Pterostylis baptistii, commonly known as the king greenhood, is a species of orchid endemic to eastern Australia. Flowering plants have a rosette of stalked, dark green leaves and a single white flower with green and brown markings, and a wide gap between the petals and lateral sepals. It occurs mostly in New South Wales but is also found in coastal Queensland and north-eastern Victoria.

==Description==
Pterostylis baptistii is a terrestrial, perennial, deciduous, herb with an underground tuber. Flowering plants have a rosette of between four and eight stalked, dark green leaves, each leaf 30–80 mm long and 20–25 mm wide. A single flower 40–60 mm long and 20–30 mm wide is borne on a spike 200–400 mm high. The flowers are white with green and brown markings.
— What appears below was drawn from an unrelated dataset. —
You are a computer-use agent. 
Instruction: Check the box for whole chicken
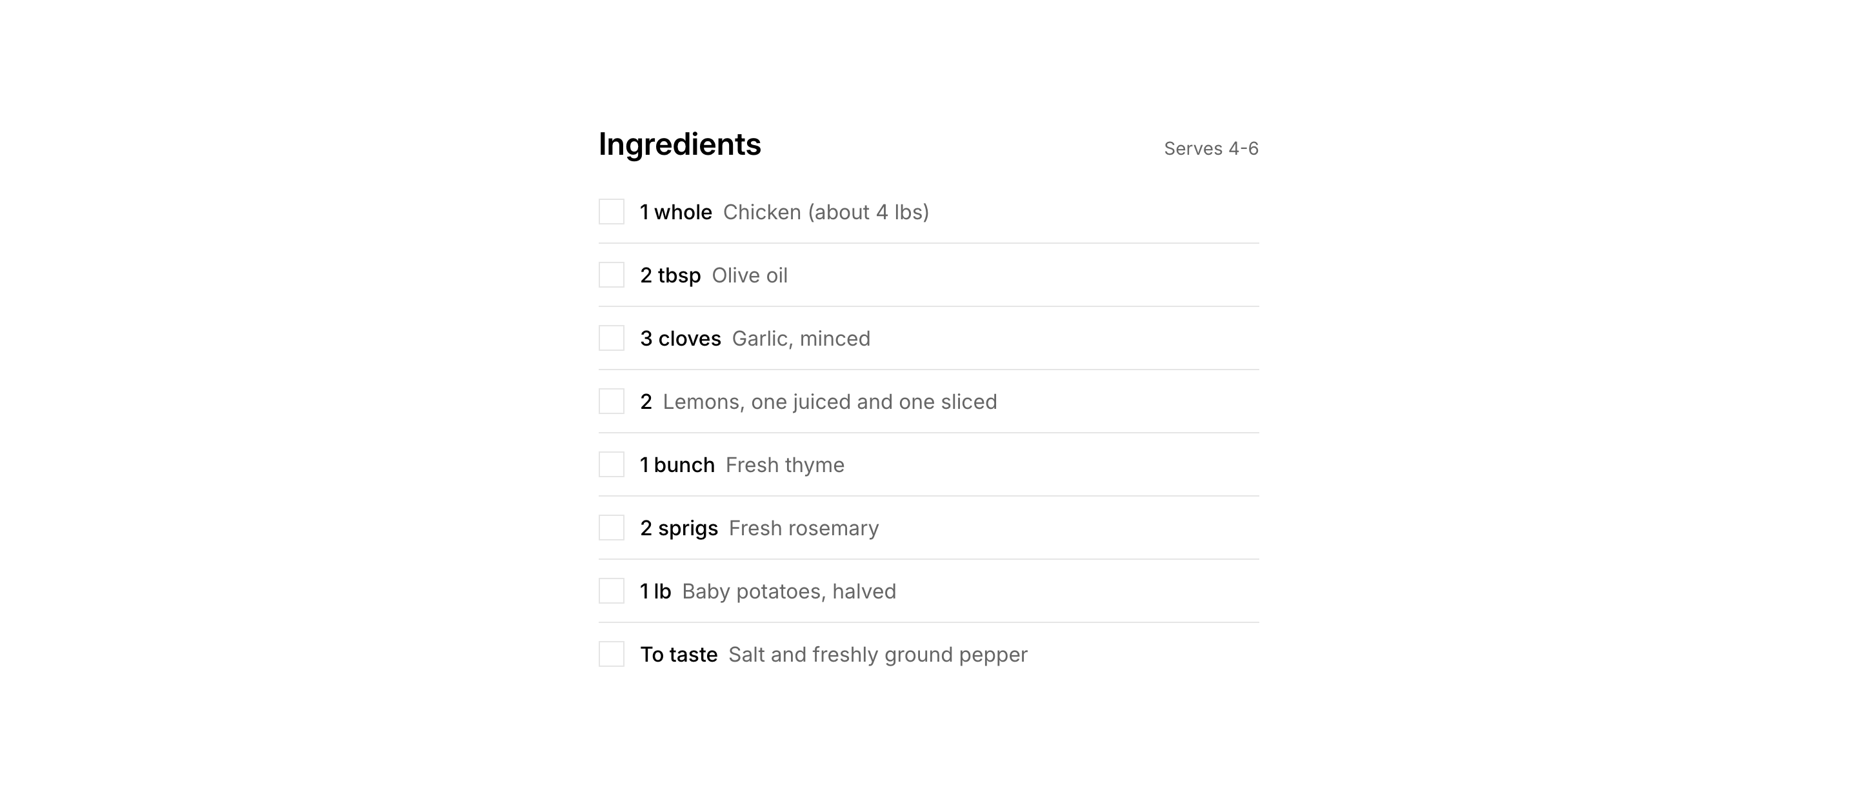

The dorsal sepal and petals are fused, forming a hood or "galea" over the column. The dorsal sepal curves forward with a sharp tip and is the same length as the petals. There is a wide gap between the petals and the lateral sepals which have swept-back, thread-like tips 25–35 mm long. The sinus between the lateral sepals is almost flat with a central notch and bulges forward. The labellum is 18–22 mm long, 5–6 mm wide, reddish brown and protrudes above the sinus. Flowering mainly occurs from July to November.

==Taxonomy and naming==
Pterostylis baptistii was first formally described in 1875 by Robert FitzGerald from a specimen collected near Hen and Chicken Bay in Sydney. The description was published in Fitzgerald's book Australian Orchids. The specific epithet (baptistii) refers to Baptist Gardens, a nursery in Surry Hills who sent the type specimen to Fitzgerald.
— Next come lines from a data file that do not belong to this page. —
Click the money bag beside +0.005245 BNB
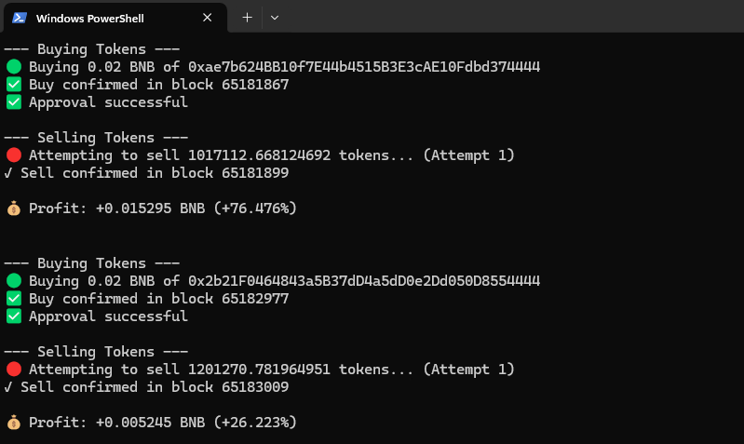 pos(13,423)
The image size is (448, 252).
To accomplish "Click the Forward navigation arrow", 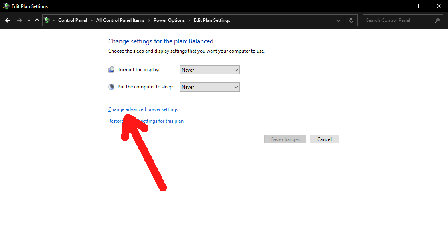I will click(19, 20).
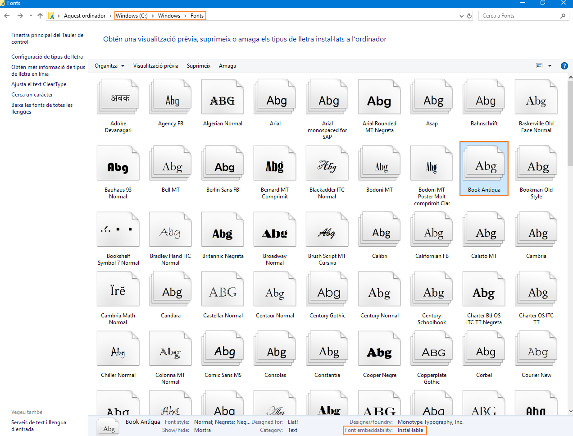Expand the view options dropdown arrow

pyautogui.click(x=550, y=66)
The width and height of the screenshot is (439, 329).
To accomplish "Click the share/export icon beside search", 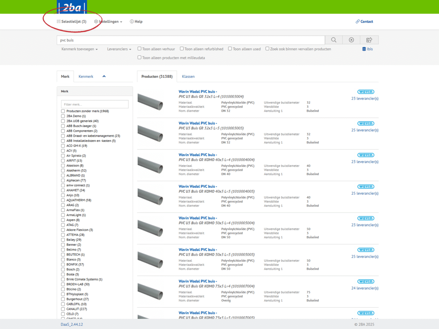I will pos(369,40).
==Distribution and habitat==
The king greenhood grows mainly in coastal areas from southern Queensland through New South Wales to north-eastern Victoria and grows in moist to wet soils on sheltered slopes in forest and near swamps.

==Conservation==
Pterostylis baptistii is classified as "vulnerable" under the Victorian Government Flora and Fauna Guarantee Act 1988.